Ruth Marcus
Columnist February 23, 2012

I was getting ready to write something nice about Rick Santorum. Then Rick Santorum talked me out of it.

The nice thing was about the former Pennsylvania senator’s self-described support for Title X, the federally funded family planning program that provides contraceptive services for low-income women.

Ruth Marcus is a columnist and editorial writer for The Post, specializing in American politics and domestic policy. View Archive

Santorum has pointed to his support for Title X in explaining his position on contraception: personally opposed but not in favor of imposing that view on others.

Hmmm, impressive. Especially impressive because Mitt Romney has said he would eliminate funding for Title X. Evidence, it would seem, that Santorum can separate his personal morality from his public policy stances.

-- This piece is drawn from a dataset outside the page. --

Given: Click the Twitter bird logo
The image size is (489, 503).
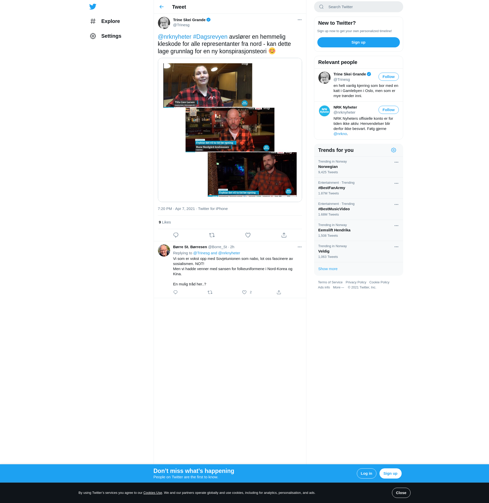Looking at the screenshot, I should coord(93,7).
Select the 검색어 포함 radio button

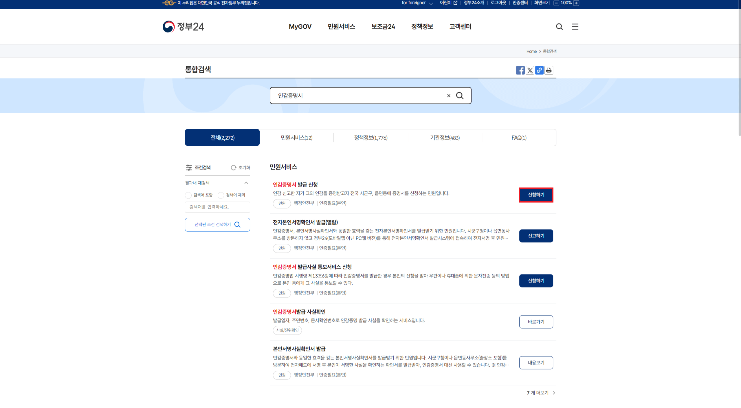pyautogui.click(x=188, y=195)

Indeed, after Santorum mega-donor Foster Friess “humorously” suggested that women practice birth control by putting an aspirin between their legs, Santorum defended himself by invoking Title X.

“It’s funny that I’ve been criticized by Governor Romney and by Ron Paul for having voted for something called Title X, which is actually federal funding of contraception,” Santorum told CBS’s Charlie Rose. “My public policy beliefs are that contraception should be available. Again, I’ve supported Title X funding.”

Excellent. Except, here is Santorum, five days later, at the Arizona presidential debate:

“As Congressman Paul knows, I opposed Title X funding. I’ve always opposed Title X funding, but it’s included in a large appropriation bill that includes a whole host of other things,” Santorum said.

“What I did, because Title X was always pushed through . . . I said, well, if you’re going to have Title X funding, then we’re going to create something called Title XX, which is going to provide funding for abstinence-based programs.”

When it comes to flip-flops, this is a land speed record. If Santorum has “always opposed Title X funding,” you sure can’t tell from his record. The CBS interview wasn’t some stray comment — it’s consistent with what Santorum has been saying on the campaign trail, and for years before.

Santorum 2006: “From a governmental point of view, I support, you know, Title X . . . and have voted for contraception.”

Romney tried to call Santorum on his about-face. “You didn’t say, ‘This is something I was opposed to; it wasn’t something I would have done,’ ” Romney noted. “You said this in a positive light, ‘I voted for Title X.’ ”

The notion that this is a black mark on Santorum’s record — the fact that the Arizona audience booed Santorum when he began to explain away his vote in favor of Title X — illustrates just how extreme the Republican debate has become.

Requiring religious institutions to spend their own money on contraceptive coverage that violates their moral views is one thing. I thought that the Obama administration erred initially when it failed to exempt Catholic hospitals and charities from the requirement.

But opposing a program that prevents unwanted pregnancies — and therefore reduces the number of abortions — is crazy. According to estimates by the Guttmacher Institute, “contraceptive services provided at Title X-supported centers helped prevent 973,000 unintended pregnancies in 2008, which would likely have resulted in 432,600 unintended births and 406,200 abortions.”

The case against Title X funding tends to center on the money the program provides to Planned Parenthood, and the group’s simultaneous involvement in performing abortions.

“Gov. Romney simply does not believe that federal taxpayer dollars should be used to fund groups that provide abortions or abortion-related services,” campaign spokesman Andrea Saul told me in an e-mail. “This is particularly so during a time of massive budget deficits and out-of-control spending.”

This argument makes no sense, even if you accept the fungibility of money to Planned Parenthood argument. Less than a quarter of Title X funds — $70 million of $327 million — go to Planned Parenthood. As a matter of fiscal responsibility, this is a smart investment. Preventing unwanted pregnancies saves money.

And if Romney, Santorum et al. want to eliminate Title X family planning money, do they also want to zero out Medicaid contraceptive coverage, which amounts to much more than Title X funding (more than $1 billion) and which also goes to Planned Parenthood?

The candidates would do well to heed the advice of a fellow Republican: “We need to take sensationalism out of this topic,” he said. “If family planning is anything, it is a public health matter.”

The Republican was George H.W. Bush, then a Texas congressman, arguing for the creation of Title X in 1969. But that was four decades — and a different Republican Party — ago.